• _Task statement_
Quote word for word the lines starting at the line with "You are a computer-use" and ending at the final line of the entries. Leave out any pictures.
•••••
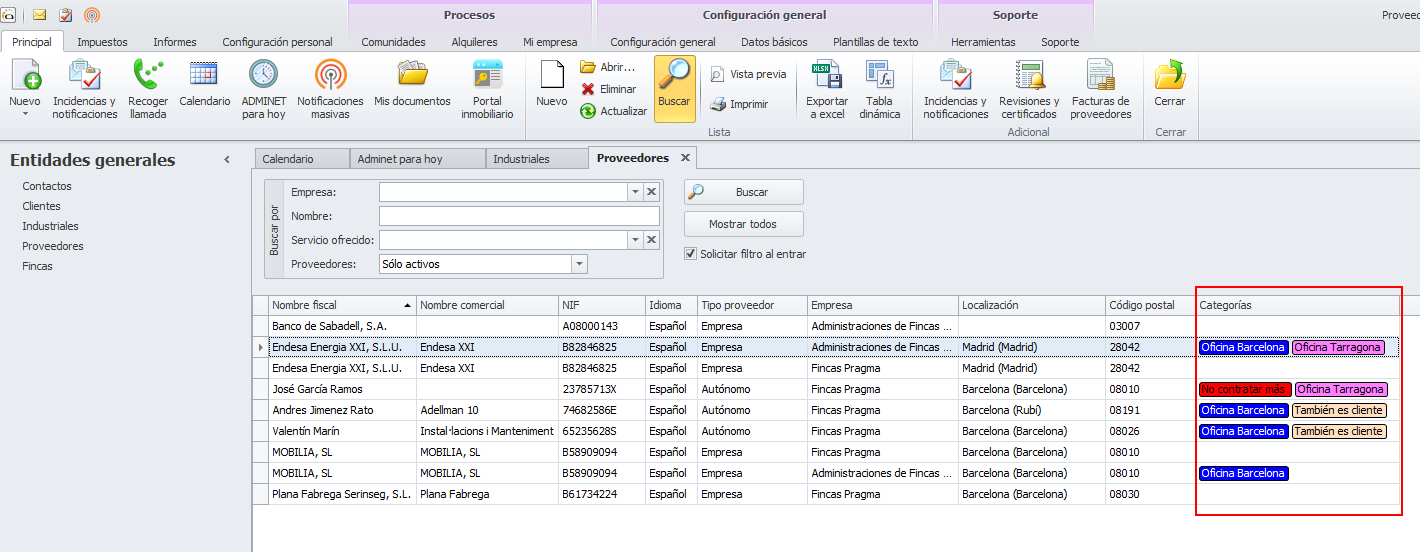Collapse the Entidades generales side panel
This screenshot has height=552, width=1420.
pyautogui.click(x=227, y=160)
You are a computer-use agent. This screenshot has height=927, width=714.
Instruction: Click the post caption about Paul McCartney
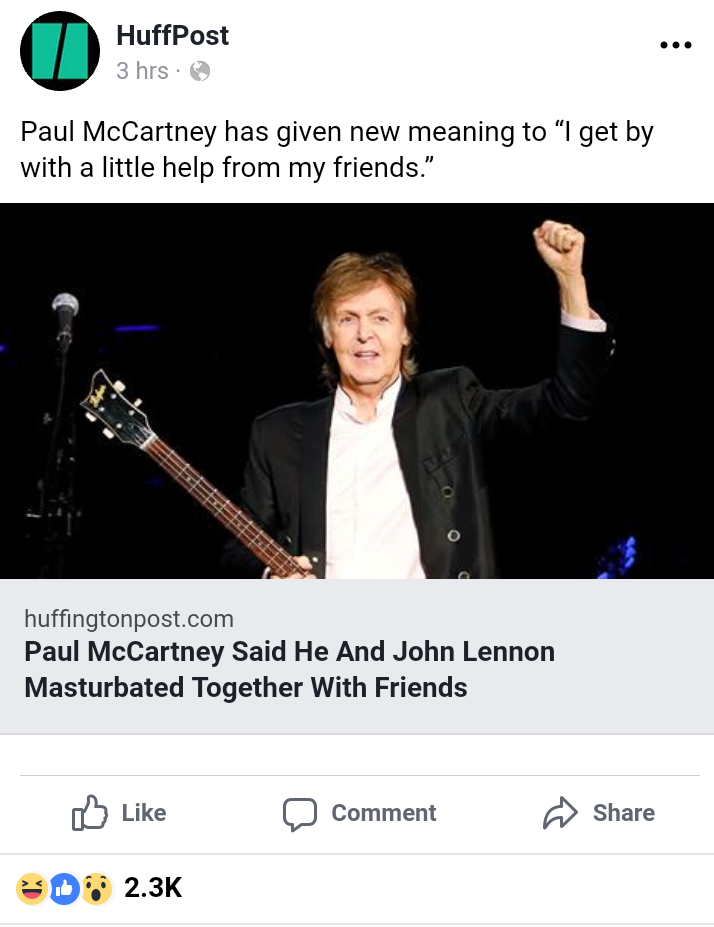pos(337,149)
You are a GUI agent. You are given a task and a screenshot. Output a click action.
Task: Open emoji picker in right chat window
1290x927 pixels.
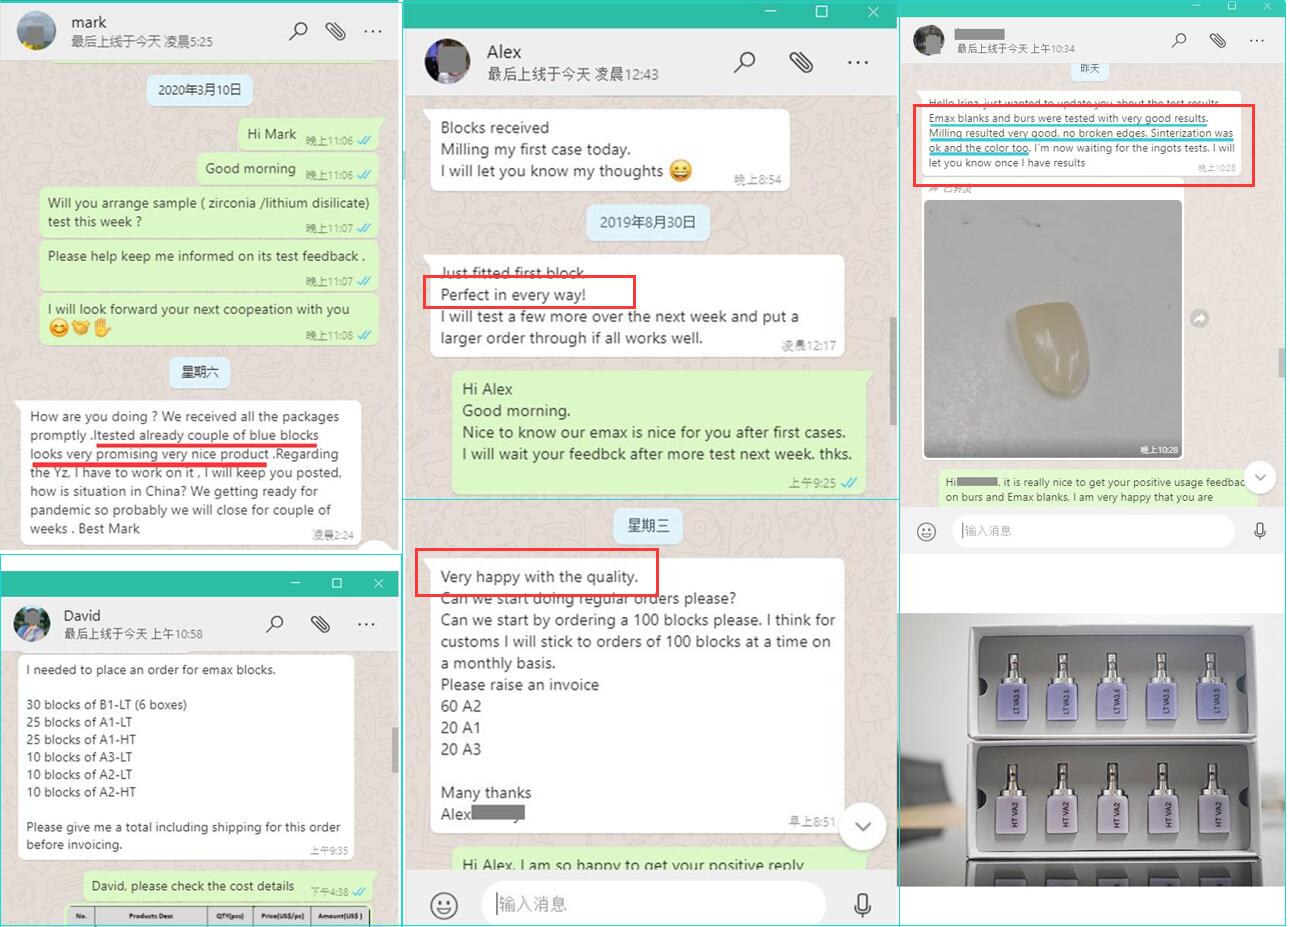click(x=926, y=531)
•••••
• _Exercise response_
You are a computer-use agent. This screenshot has height=927, width=714.
Instruction: Click the post caption about Paul McCartney
pos(337,149)
You are a GUI agent. You are given a task and a screenshot. Output a click action.
Task: Open emoji picker in right chat window
1290x927 pixels.
click(x=926, y=531)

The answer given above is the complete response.